(Available data begins)

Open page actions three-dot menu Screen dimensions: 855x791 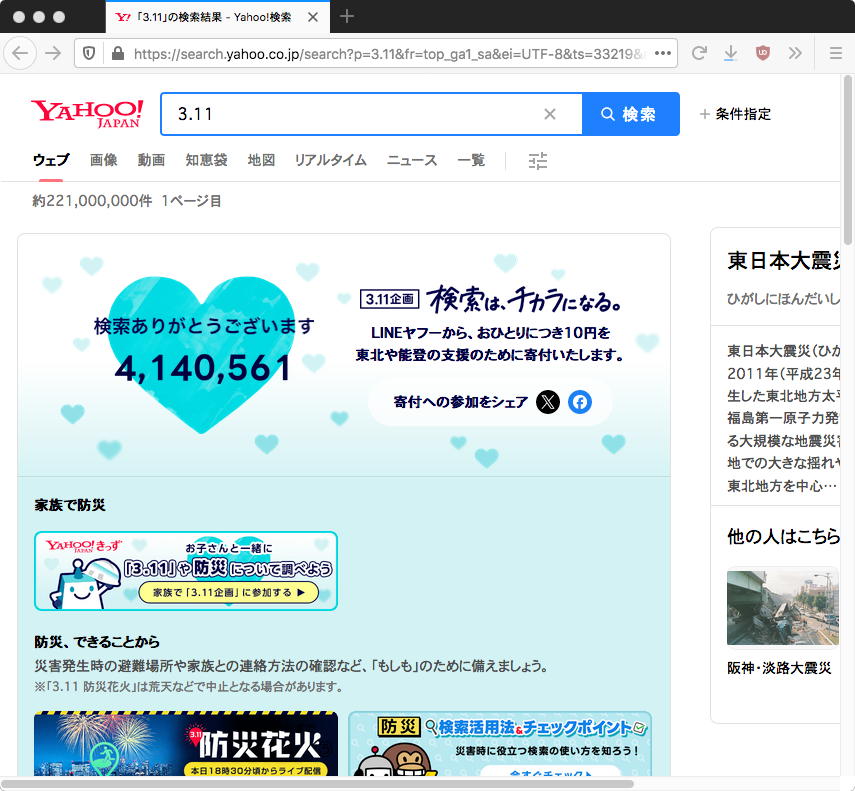[x=663, y=53]
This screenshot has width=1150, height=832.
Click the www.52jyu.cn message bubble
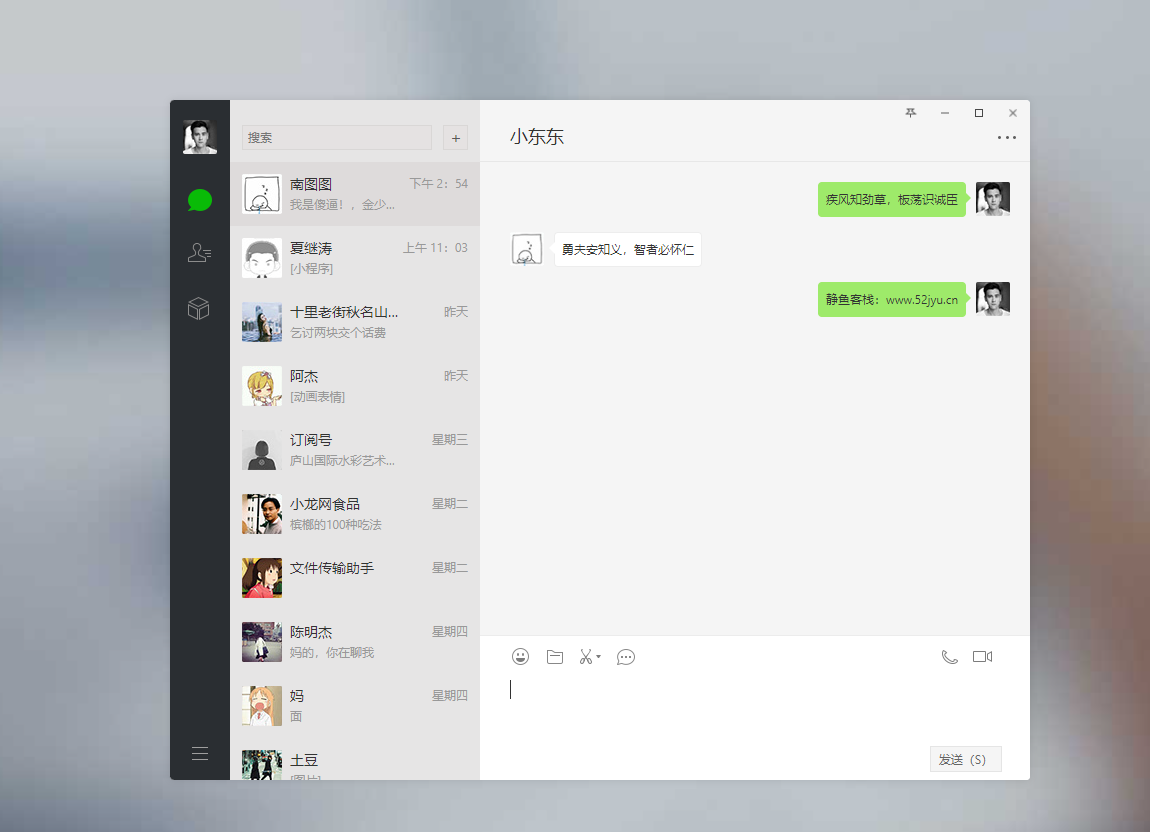[891, 299]
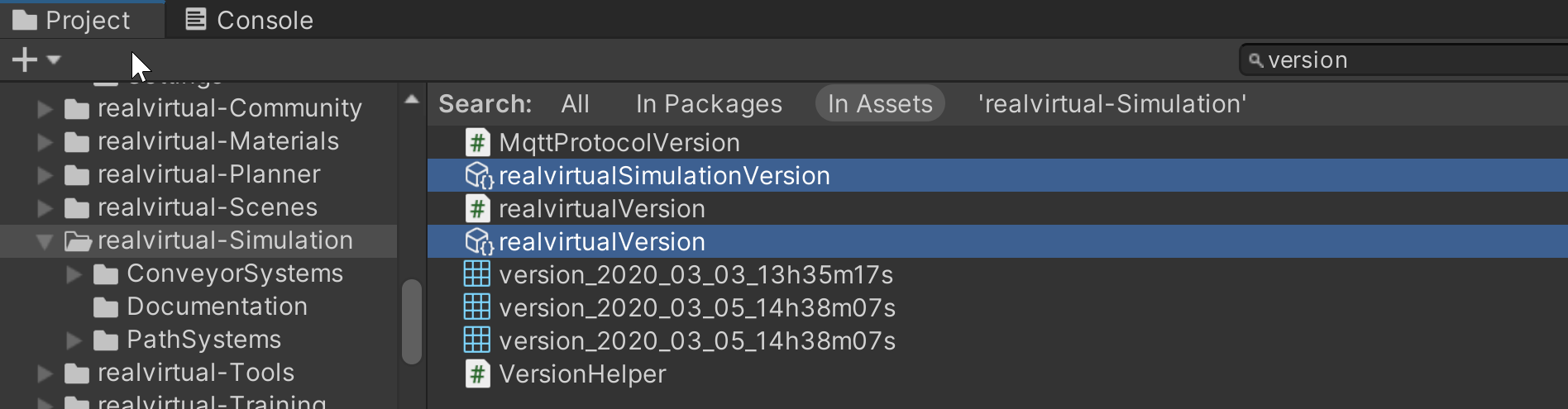Click the realvirtualSimulationVersion asset icon
The width and height of the screenshot is (1568, 409).
[478, 176]
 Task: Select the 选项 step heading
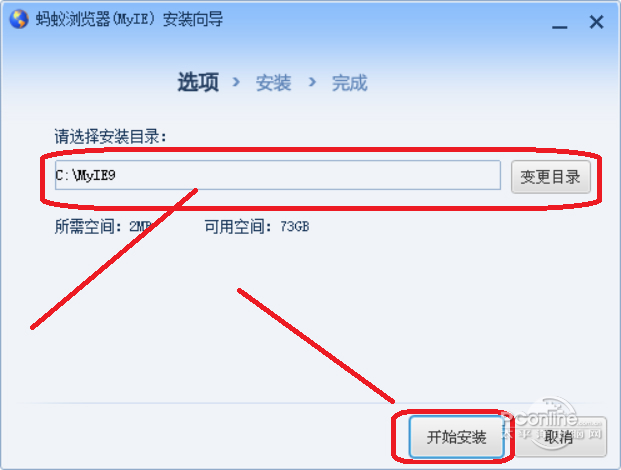198,82
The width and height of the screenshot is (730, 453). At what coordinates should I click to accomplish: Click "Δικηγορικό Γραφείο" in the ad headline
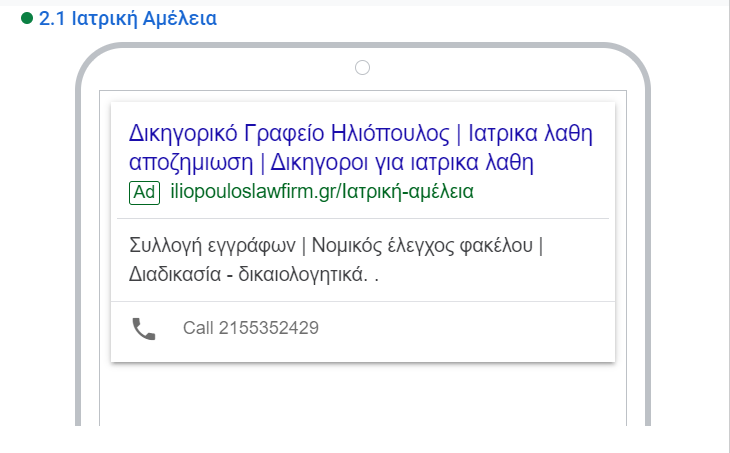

(Available data ends)

▶ **What is expected**
A verbatim copy is needed of the lines running from the line with "Task: Select the 选项 step heading" to the end of the data above, both included. Keep the pictures out of it.

▶ **Task solution**
 Task: Select the 选项 step heading
198,82
The width and height of the screenshot is (730, 453). At what coordinates should I click to accomplish: Click "Δικηγορικό Γραφείο" in the ad headline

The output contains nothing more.